→ Exercise
Beginning with the first line of the data below, set down each line exactly through the line that contains "کربلا (928, 874)".

((

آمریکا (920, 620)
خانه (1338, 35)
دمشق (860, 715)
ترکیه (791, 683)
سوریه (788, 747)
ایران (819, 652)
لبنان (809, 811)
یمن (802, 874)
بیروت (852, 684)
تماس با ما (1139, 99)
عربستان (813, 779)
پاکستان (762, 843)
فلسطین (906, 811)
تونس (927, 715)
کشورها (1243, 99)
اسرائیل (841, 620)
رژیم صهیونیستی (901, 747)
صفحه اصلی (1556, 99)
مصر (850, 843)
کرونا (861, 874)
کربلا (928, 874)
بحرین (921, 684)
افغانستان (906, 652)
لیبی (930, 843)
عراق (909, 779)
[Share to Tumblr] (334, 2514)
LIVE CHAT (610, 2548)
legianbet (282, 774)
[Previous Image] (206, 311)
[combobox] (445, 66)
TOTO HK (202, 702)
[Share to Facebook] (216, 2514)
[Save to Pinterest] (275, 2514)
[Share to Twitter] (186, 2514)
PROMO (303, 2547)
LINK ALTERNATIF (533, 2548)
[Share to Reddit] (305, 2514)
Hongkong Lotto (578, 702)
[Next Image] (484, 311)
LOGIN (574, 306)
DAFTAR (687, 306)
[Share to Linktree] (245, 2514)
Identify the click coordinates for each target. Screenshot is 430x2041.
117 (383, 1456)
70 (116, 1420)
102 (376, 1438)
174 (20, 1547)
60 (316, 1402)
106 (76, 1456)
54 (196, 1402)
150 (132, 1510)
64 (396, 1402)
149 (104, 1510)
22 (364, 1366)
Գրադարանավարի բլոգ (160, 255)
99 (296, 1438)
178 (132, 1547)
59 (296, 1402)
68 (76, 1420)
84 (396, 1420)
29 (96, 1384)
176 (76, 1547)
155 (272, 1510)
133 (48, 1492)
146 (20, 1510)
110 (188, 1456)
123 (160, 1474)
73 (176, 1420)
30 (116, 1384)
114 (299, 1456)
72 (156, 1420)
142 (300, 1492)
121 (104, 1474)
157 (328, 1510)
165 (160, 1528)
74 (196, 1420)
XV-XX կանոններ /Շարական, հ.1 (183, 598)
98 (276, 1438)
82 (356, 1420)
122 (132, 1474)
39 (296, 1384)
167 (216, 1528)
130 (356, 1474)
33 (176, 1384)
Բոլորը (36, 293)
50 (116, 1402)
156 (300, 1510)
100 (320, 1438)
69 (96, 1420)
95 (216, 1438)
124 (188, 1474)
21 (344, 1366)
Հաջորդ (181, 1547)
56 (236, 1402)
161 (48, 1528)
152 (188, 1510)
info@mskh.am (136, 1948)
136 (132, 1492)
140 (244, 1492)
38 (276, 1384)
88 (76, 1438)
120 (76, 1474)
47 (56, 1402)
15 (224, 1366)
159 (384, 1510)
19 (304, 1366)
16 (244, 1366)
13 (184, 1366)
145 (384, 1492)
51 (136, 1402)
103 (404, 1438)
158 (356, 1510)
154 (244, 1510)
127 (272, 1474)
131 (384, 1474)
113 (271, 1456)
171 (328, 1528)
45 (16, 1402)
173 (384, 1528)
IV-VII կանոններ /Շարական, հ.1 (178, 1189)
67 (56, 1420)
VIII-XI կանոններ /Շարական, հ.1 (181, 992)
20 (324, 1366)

))

→ Worked solution
آمریکا (920, 620)
خانه (1338, 35)
دمشق (860, 715)
ترکیه (791, 683)
سوریه (788, 747)
ایران (819, 652)
لبنان (809, 811)
یمن (802, 874)
بیروت (852, 684)
تماس با ما (1139, 99)
عربستان (813, 779)
پاکستان (762, 843)
فلسطین (906, 811)
تونس (927, 715)
کشورها (1243, 99)
اسرائیل (841, 620)
رژیم صهیونیستی (901, 747)
صفحه اصلی (1556, 99)
مصر (850, 843)
کرونا (861, 874)
کربلا (928, 874)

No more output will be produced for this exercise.